▶ WRITTEN PROBLEM A
Based on the Luxembourg fund survey text, does each statement agree with it: (i) the SIF regime is the favored legal regime for regulated REIFs in Luxembourg; (ii) the 'multi-sector' strategy grew compared with 2016; (iii) most investors come from the Americas? For each, answer yes or no and quote the deciding words.

▶ PAGE TEXT
Trend towards simplification of Real Estate Fund structures and strategies. Luxembourg’s fund structuring toolbox attracts large international Private Equity houses. Loan funds fill the financing gaps by investing in real asset classes.
The quest for return in an environment of persistently low or even negative interest rates is driving demand for alternative asset classes, in particular real estate, infrastructure, private equity and private debt. Three surveys issued by the Association of the Luxembourg Fund Industry (ALFI) at the occasion of its Private Equity and Real Estate Investment Funds Conference confirm the upward trend in specific alternative investment markets.
Real Estate Funds: Trend towards simplification of structures and strategies
ALFI’s Real Estate Investment Funds (REIFs) Survey 2017 shows that in 2016 and during the first two quarters of 2017, the population of Luxembourg domiciled REIFs continued to expand by 43 Direct Funds of which 16 are manager-regulated alternative investment funds (AIFs), and 15 reserved alternative investment funds (RAIFs) dedicated to real estate. This brought the total number of REIFs surveyed to 259 vehicles, including 10 investment companies in risk capital (SICAR).
Regarding the fund structures, the Specialised Investment Fund (SIF) regime can be said to be firmly established as the favored legal regime for regulated REIFs in Luxembourg. The legal forms of the limited partnerships SCS & SCSp continue to increase in popularity since their introduction in the Luxembourg law in 2013. For the first time the RAIF regime, introduced in 2016, is firmly represented with 15 funds in this survey, compared with only one RAIF in 2016.
In 2016, new fund launches were triggered overwhelmingly by initiators/AIFMs from Europe, (mainly Benelux, Germany and UK) and from the USA.
The most common investment strategy still remains the ‘multi-sector’ strategy accounting for 40%, despite a decrease of this strategy compared with 2016 (53%). Among the strategies, “retail” and “residential” compared equally this year with 16% and 15% respectively. “Office” investments represent 10% of the funds surveyed. 79% of the surveyed Direct Funds invest in Europe, whereas 6% of funds invest globally and 5% in the Asia Pacific region.
Though umbrella funds remain popular due to various practical and cost considerations, the trend over the last few years has been towards simplification of structures and strategies, a trend that is again evidenced in this survey.
76% of the Direct Funds have a single compartment structure, compared with 68% in 2015 and 73% reported in the 2016 ALFI survey.
81% of the investors come from Europe, the remaining share comes from the Americas and Asia/Pacific. 6% are highly diversified, which con-firms the global appeal of the Luxembourg fund regimes. Luxembourg domiciled funds are mainly used for small groups of institutional investors, with 83% having less or 25 investors.

▶ WRITTEN PROBLEM B
Copy everything in the rows from their start down to the line containing "coordinates (109, 114).", including both ends.

▶ INFORMATION PROVIDED

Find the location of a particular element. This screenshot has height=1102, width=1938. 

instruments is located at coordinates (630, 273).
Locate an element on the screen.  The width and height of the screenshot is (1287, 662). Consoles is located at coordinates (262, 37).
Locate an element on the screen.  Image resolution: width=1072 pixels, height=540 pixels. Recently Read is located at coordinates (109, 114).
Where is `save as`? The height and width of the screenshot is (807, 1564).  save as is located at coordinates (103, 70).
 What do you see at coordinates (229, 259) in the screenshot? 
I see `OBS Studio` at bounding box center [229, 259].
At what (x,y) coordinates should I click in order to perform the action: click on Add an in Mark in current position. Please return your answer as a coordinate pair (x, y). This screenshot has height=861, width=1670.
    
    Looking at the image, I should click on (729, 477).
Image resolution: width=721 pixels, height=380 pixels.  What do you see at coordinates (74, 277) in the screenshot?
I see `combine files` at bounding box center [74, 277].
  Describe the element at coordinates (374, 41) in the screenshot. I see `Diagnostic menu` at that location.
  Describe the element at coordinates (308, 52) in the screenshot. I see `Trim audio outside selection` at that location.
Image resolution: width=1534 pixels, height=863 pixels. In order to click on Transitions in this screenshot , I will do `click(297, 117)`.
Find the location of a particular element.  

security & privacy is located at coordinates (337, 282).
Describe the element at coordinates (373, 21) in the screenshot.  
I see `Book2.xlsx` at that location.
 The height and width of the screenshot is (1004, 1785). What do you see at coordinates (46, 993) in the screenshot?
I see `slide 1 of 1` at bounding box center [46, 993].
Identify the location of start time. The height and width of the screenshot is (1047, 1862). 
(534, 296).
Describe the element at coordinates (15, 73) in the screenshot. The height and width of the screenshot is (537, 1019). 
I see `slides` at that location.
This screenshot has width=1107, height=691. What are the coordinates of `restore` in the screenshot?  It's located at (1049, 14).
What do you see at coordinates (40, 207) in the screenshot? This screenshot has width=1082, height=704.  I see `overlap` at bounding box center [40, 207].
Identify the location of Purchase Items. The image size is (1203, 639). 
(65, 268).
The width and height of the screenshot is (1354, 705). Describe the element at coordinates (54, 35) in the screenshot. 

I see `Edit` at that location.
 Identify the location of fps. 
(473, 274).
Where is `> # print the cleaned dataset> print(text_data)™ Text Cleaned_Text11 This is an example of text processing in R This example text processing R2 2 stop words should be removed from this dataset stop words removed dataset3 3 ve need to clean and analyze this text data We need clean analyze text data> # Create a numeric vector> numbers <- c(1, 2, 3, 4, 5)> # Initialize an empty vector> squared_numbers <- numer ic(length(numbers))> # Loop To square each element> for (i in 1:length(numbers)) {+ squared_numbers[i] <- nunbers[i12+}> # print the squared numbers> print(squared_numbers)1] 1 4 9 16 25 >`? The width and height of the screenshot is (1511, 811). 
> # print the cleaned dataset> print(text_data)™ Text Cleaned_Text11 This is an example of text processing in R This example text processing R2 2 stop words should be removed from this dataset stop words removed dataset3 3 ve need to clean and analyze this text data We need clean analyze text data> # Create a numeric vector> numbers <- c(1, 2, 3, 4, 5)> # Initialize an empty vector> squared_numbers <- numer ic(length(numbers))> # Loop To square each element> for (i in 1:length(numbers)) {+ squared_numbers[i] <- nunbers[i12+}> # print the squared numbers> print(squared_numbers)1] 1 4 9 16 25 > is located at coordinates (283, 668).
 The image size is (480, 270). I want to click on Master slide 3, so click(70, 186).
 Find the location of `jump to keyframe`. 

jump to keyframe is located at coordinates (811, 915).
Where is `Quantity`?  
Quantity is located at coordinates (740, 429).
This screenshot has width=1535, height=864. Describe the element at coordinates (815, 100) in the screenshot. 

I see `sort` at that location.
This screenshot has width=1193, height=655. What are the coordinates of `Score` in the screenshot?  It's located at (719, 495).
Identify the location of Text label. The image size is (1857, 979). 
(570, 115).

▶ SOLUTION A
(i) Yes: "the Specialised Investment Fund (SIF) regime can be said to be firmly established as the favored legal regime for regulated REIFs in Luxembourg"
(ii) No: "despite a decrease of this strategy compared with 2016 (53%)"
(iii) No: "81% of the investors come from Europe"

▶ SOLUTION B
Find the location of a particular element. This screenshot has height=1102, width=1938. 

instruments is located at coordinates (630, 273).
Locate an element on the screen.  The width and height of the screenshot is (1287, 662). Consoles is located at coordinates (262, 37).
Locate an element on the screen.  Image resolution: width=1072 pixels, height=540 pixels. Recently Read is located at coordinates (109, 114).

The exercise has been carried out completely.